How to compare values with a CSV file using WOQL
This guide shows you how to compare a list of values against a CSV file using WOQL. This is useful for synchronization tasks where you need to determine what has been added, deleted, or remains unchanged between two data sources.
The Problem
When synchronizing data, you often need to compare:
- A list of values you have (e.g., current employee IDs)
- A CSV file with reference data (e.g., an HR export)
You want to categorize each value as:
- to_add: Values in your list that are not in the CSV
- to_delete: Values in the CSV that are not in your list
- no_change: Values that exist in both
The Solution: Using Set Operations
The most efficient approach uses WOQL's native set operations (set_difference, set_intersection, set_union) which provide O(n log n) performance. These operations can handle 100,000+ elements in under a second.
See also: Integration tests for these patterns
Example CSV File
Create a file called employee-list.csv:
EmployeeId
E001
E002
E003
E005
E007Complete WOQL Query with Set Operations
WOQL.and(
// Step 1: Define your source list using group_by
WOQL.group_by(
[],
["source_val"],
"v:source_list",
WOQL.or(
WOQL.eq("v:source_val", WOQL.literal("E001", "xsd:string")),
WOQL.eq("v:source_val", WOQL.literal("E002", "xsd:string")),
WOQL.eq("v:source_val", WOQL.literal("E004", "xsd:string")),
WOQL.eq("v:source_val", WOQL.literal("E006", "xsd:string")),
)
),
// Step 2: Read CSV once into a list variable
WOQL.group_by(
[],
["csv_val"],
"v:csv_list",
WOQL.get(WOQL.as("EmployeeId", "v:csv_val"))
.post("employee-list.csv", { type: "csv" })
),
// Step 3: Convert lists to sets (sorts and removes duplicates)
WOQL.list_to_set("v:source_list", "v:source_set"),
WOQL.list_to_set("v:csv_list", "v:csv_set"),
// Step 4: Compute set differences and intersection
WOQL.set_difference("v:source_set", "v:csv_set", "v:to_add"), // In source but not CSV
WOQL.set_difference("v:csv_set", "v:source_set", "v:to_delete"), // In CSV but not source
WOQL.set_intersection("v:source_set", "v:csv_set", "v:no_change"), // In both
)Expected Results
With the source list [E001, E002, E004, E006] and CSV containing [E001, E002, E003, E005, E007]:
{
"to_add": ["E004", "E006"],
"to_delete": ["E003", "E005", "E007"],
"no_change": ["E001", "E002"]
}How Set Operations Work
| Operation | Description | Complexity |
|---|---|---|
list_to_set | Sorts list and removes duplicates | O(n log n) |
set_difference(A, B, Result) | Elements in A but not in B | O(n log n) |
set_intersection(A, B, Result) | Elements in both A and B | O(n log n) |
set_union(A, B, Result) | All unique elements from A and B | O(n log n) |
set_member(Element, Set) | Check if element is in set | O(log n) |
Performance Benchmarks (for only the set operation itself)

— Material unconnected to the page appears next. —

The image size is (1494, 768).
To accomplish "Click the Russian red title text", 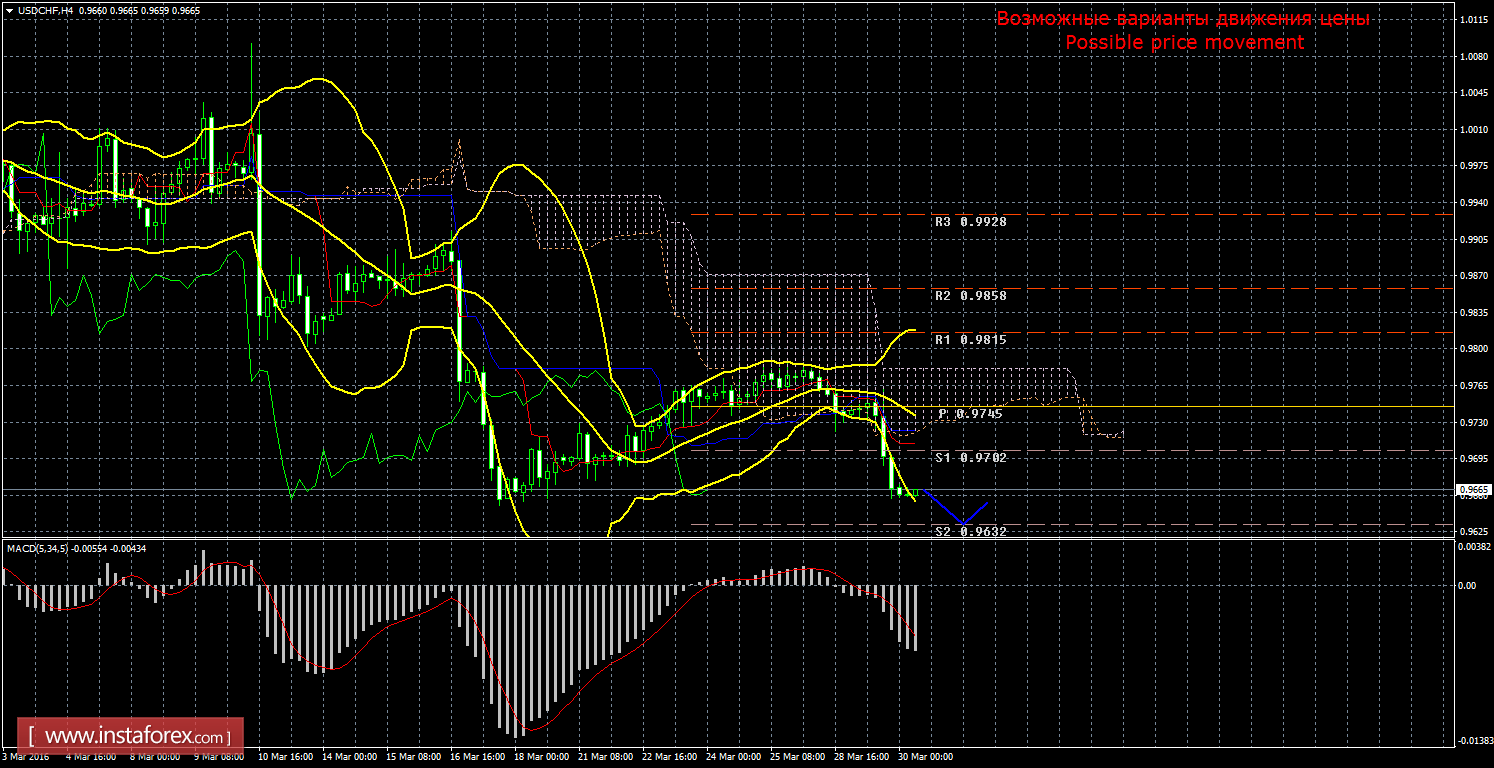I will point(1184,19).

| Elements | set_difference | set_intersection |
|---|---|---|
| 1,000 | 7ms | 5ms |
| 5,000 | 30ms | 17ms |
| 10,000 | 64ms | 66ms |
| 100,000 | 577ms | 445ms |
Comparing Database Content with CSV (Large Datasets)

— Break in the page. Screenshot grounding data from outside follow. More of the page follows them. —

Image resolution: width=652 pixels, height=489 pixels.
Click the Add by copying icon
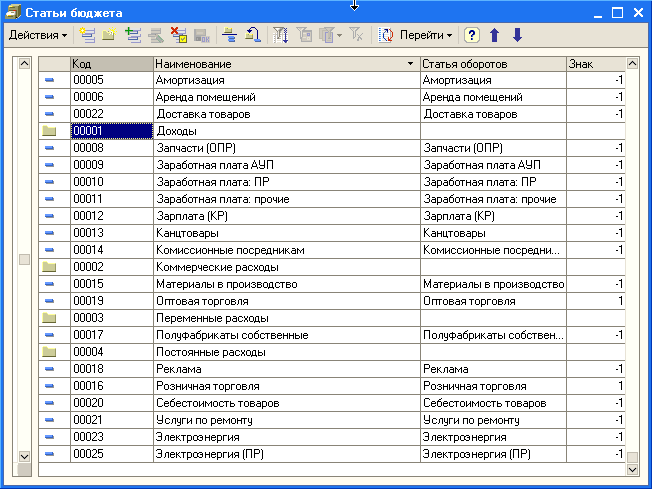point(133,35)
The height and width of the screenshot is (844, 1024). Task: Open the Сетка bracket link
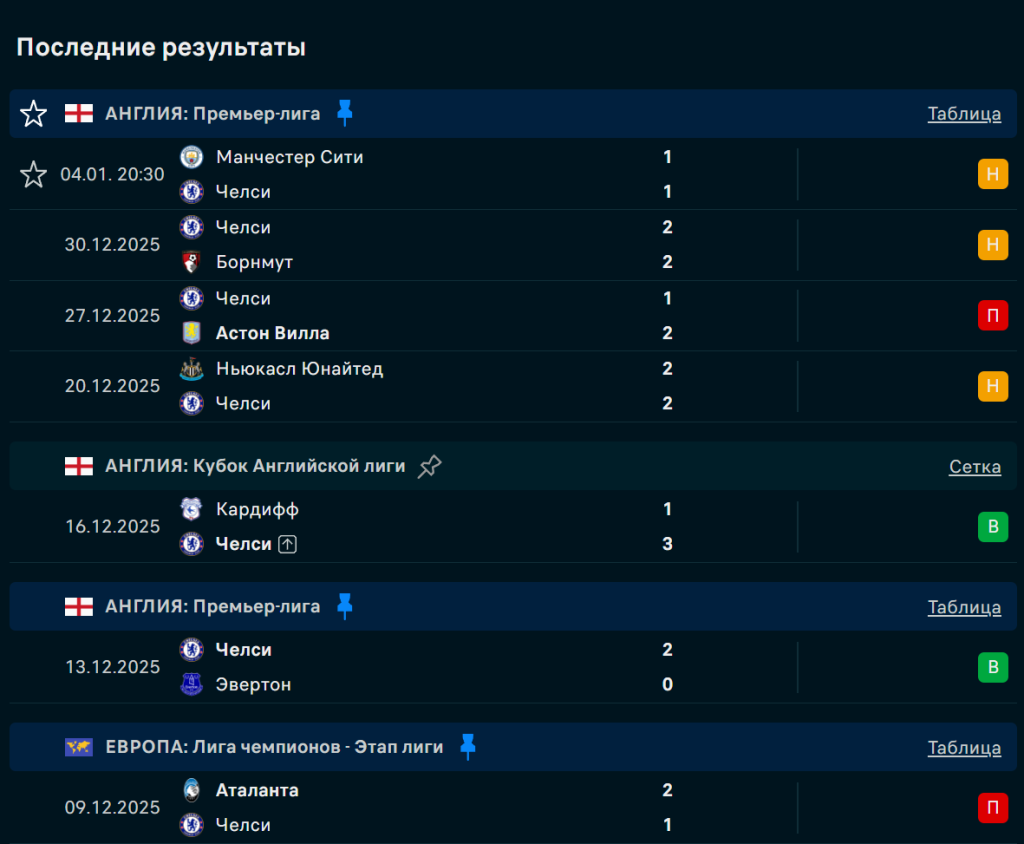(974, 466)
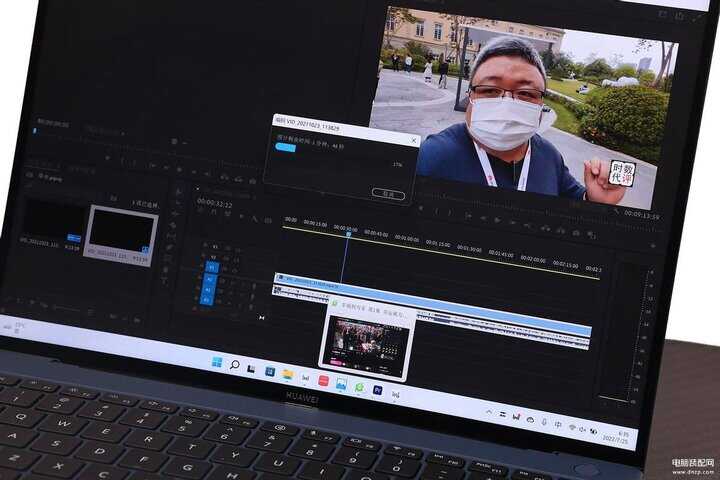Open the taskbar Search icon
720x480 pixels.
(235, 366)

When comparing large databases against CSV files, the key is to stream through one dataset while using efficient lookups against the other. Never load both datasets entirely into memory.
Strategy: Stream the Larger Dataset, Index the Smaller
| Scenario | Stream through | Index/Set |
|---|---|---|
| Large DB, small CSV | Database triples | CSV as set |
| Small DB, large CSV | CSV rows | Database index |
Finding Database Records Not in CSV
When you have a large database and a smaller CSV file, load the CSV into a set and stream through database triples:
WOQL.and(
// Step 1: Load CSV into a set (small, fits in memory)
WOQL.group_by(
[],
["csv_val"],
"v:csv_list",
WOQL.get(WOQL.as("EmployeeId", "v:csv_val"))

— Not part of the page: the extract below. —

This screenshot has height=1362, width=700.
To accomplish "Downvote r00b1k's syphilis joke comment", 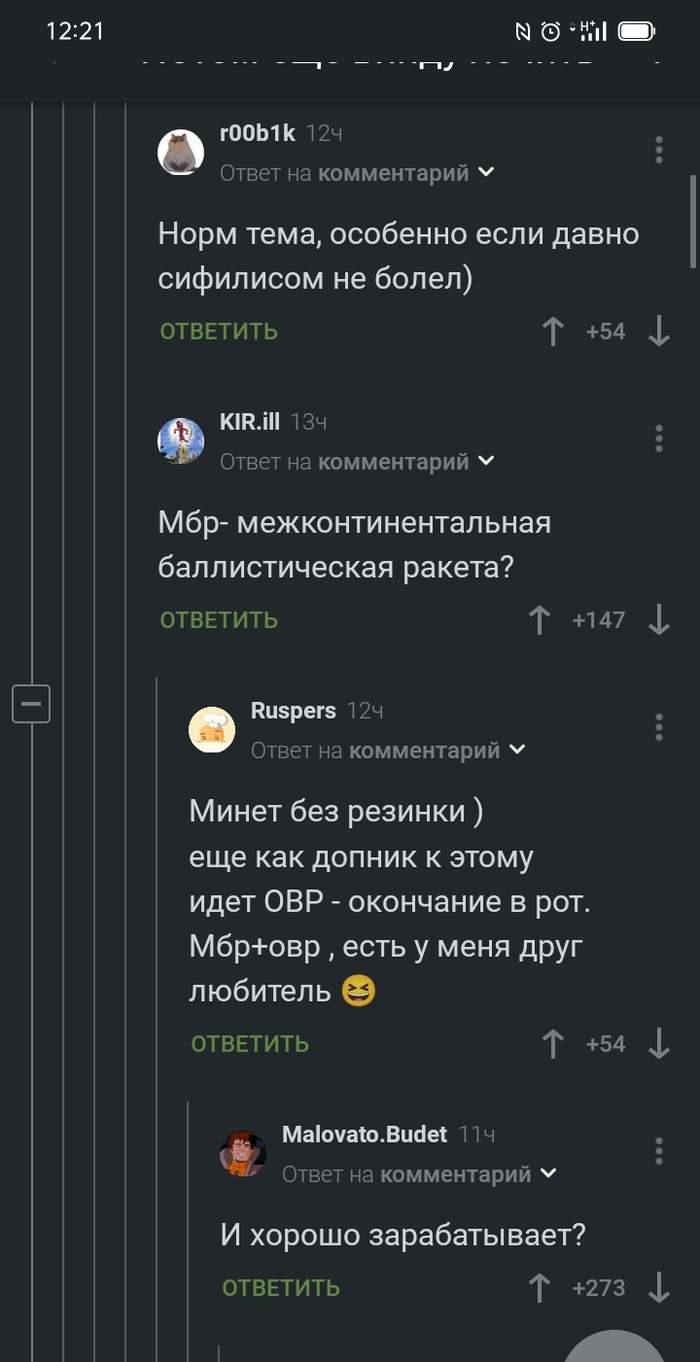I will point(659,331).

.post("employee-list.csv", { type: "csv" })
),
WOQL.list_to_set("v:csv_list", "v:csv_set"),
// Step 2: Stream through database records via backtracking
WOQL.triple("v:Employee", "rdf:type", "@schema:Employee"),
WOQL.triple("v:Employee", "@schema:employee_id", "v:db_id"),
// Step 3: For each DB record, check if NOT in CSV set - O(log n)
WOQL.not(WOQL.set_member("v:db_id", "v:csv_set")),
)This streams through database triples one at a time via backtracking. Each set_member check is O(log n), making this efficient even with millions of database records.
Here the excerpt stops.